The District 233 financial picture have earned top ratings.
Two recent reviews show that the school board’s management of Homewood-Flossmoor High’s finances continue to earn a AA+ rating from Standard & Poors, a credit rating agency, and an outstanding score of 3.9 out of 4.0 on a financial review by Legacy Professionals LLP, the district’s accounting firm.
Lawrence Cook, chief school business official, shared the findings with the District 233 finance committee during its Feb. 8 meeting. The ratings were important to the district as it went into the bond market Feb. 15 to re-fund $12.16 million in debt from 2012 and 2013. The district got a rate of 2.2% on the bonds to be repaid by December 2029.
The district doesn’t carry much debt and it has money in its various funds to pay its bills. The board’s policy is to have 10 months cash-on-hand so that, in the event of an emergency, it could keep H-F operating for a school year.
Steven Anderson, chair of the finance committee who was on the call with S&P representatives, said, “They really discussed how our policy on the 10-month reserve was a big deal to them in giving us the AA+ rating.”
The district managed to maintain the AA+ rating since its last review two years ago, Cook said. The AA+ rating is one step below S&P’s top rating.
Anderson said he asked what the long-term affect would be if the policy was changed. While the S&P representatives wouldn’t give a definitive answer, Anderson expects a shift will have an impact on H-F’s standing.
“I guess we should keep in mind that if we do potentially decide to mess around with that policy it could affect our future ratings,” he said.
Superintendent-elect Scott Wakeley said S&P representatives also said a substantial change in the policy would require rationale for that change to show it wasn’t arbitrary but rather “something that’s thrust upon us” such as a legislative decision to shift teacher pension payments to schools.

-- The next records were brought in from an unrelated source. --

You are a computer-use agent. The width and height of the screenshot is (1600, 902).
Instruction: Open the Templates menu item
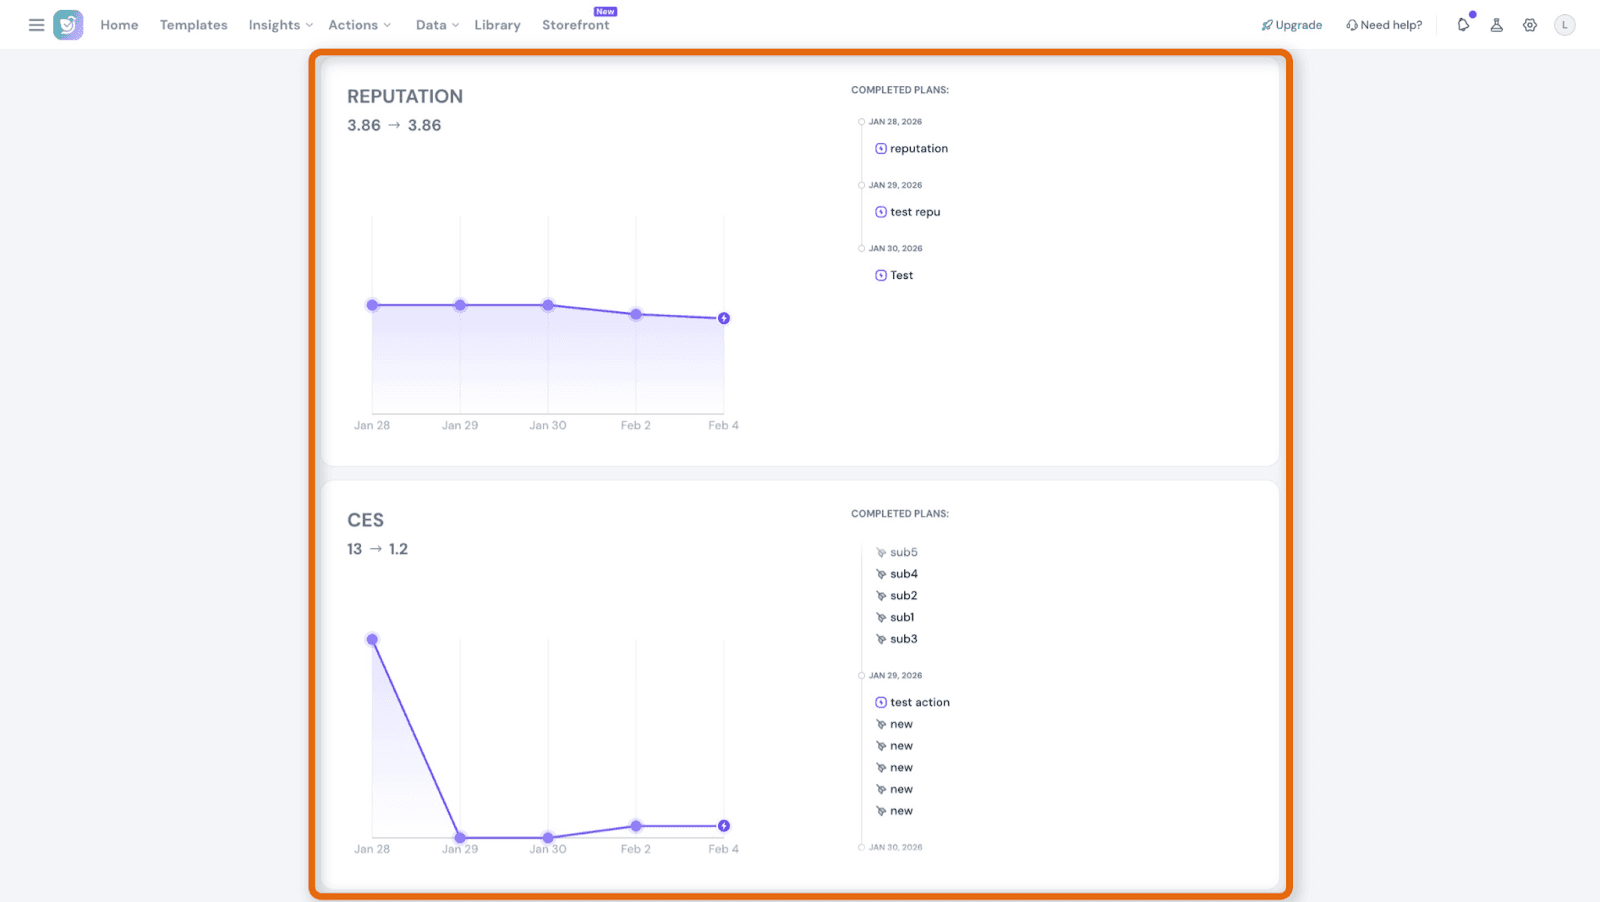[x=193, y=25]
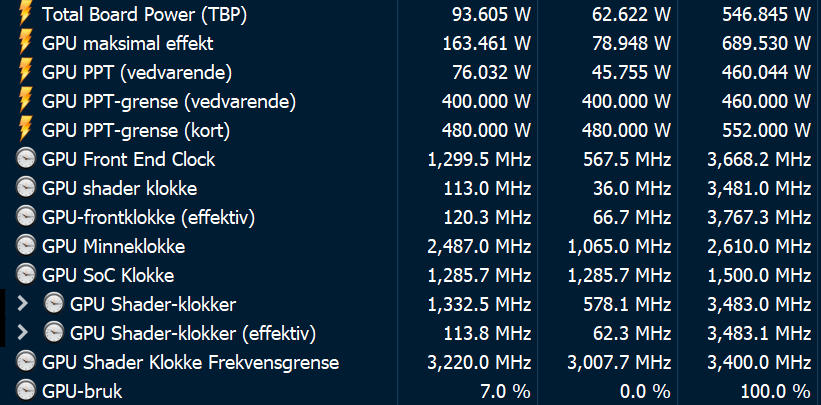Image resolution: width=821 pixels, height=405 pixels.
Task: Expand the GPU Shader-klokker (effektiv) group
Action: (x=22, y=332)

The school board is considering two building projects in the next several years. The Culinary Arts program is requesting an industrial style kitchen in the North Building. The board is also considering how best to update the science labs.
The recently completed Fine Arts addition on the South Building was paid for using funds on hand. Bloom Township School Treasurer Bob Grossi told the committee: “Depending again on how much of your capital you wish to address, there would be a point in time where you have to make a decision on whether to issue debt to pay for these capital projects and spread it out over the years or drop below the fund balance reserve.”
In the annual financial report from Legacy Professionals LLC, H-F “received recognition which is the highest level of financial profiles” measured by five indicators, Cook told committee members. The indicators include the fund balance to revenue ratio; expenditures to revenue; the percentage of remaining short-term borrowing ability; percentage of remaining long-term borrowing ability; and days of cash on hand.
“We earned the highest possible recognition over the past five years, and we don’t have to be reviewed by the Illinois State Board of Education,” Cook said. He said ISBE hasn’t adjusted H-F’s financial position or auditing records the last five years.